* Brief *
An exact copy of the data is required. No picture may appear in it.

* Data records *
---------------
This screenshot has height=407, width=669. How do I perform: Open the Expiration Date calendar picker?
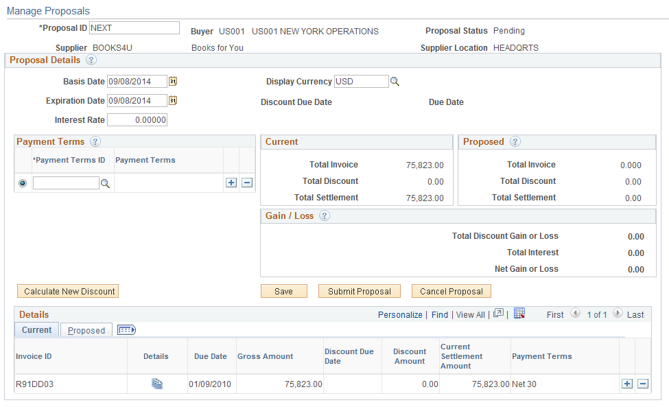coord(173,100)
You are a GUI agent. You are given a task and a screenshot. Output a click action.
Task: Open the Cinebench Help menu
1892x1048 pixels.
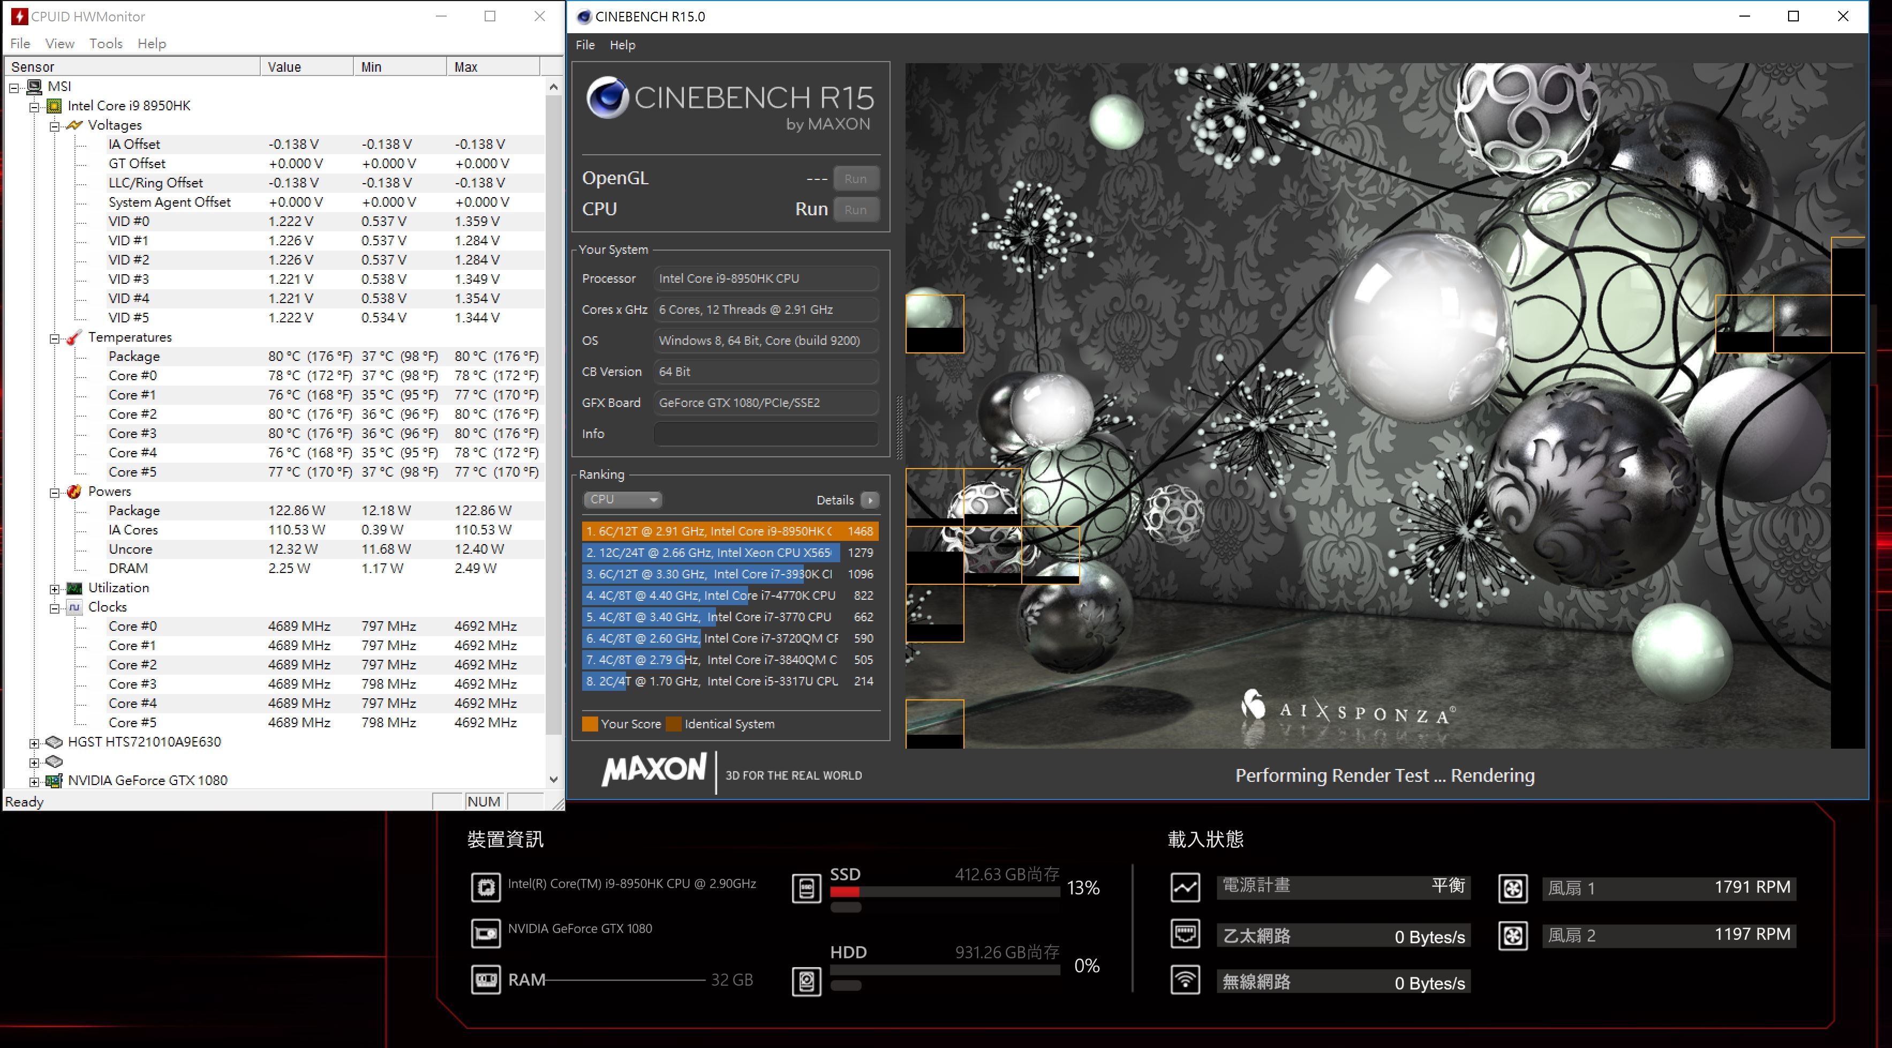click(622, 45)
---------------
* Answer for the task *
This screenshot has height=407, width=669. How do I perform: Open the Expiration Date calendar picker?
coord(173,100)
You are a GUI agent. You are given a task and a screenshot. Output a click action.
Task: Open the Cinebench Help menu
1892x1048 pixels.
click(622, 45)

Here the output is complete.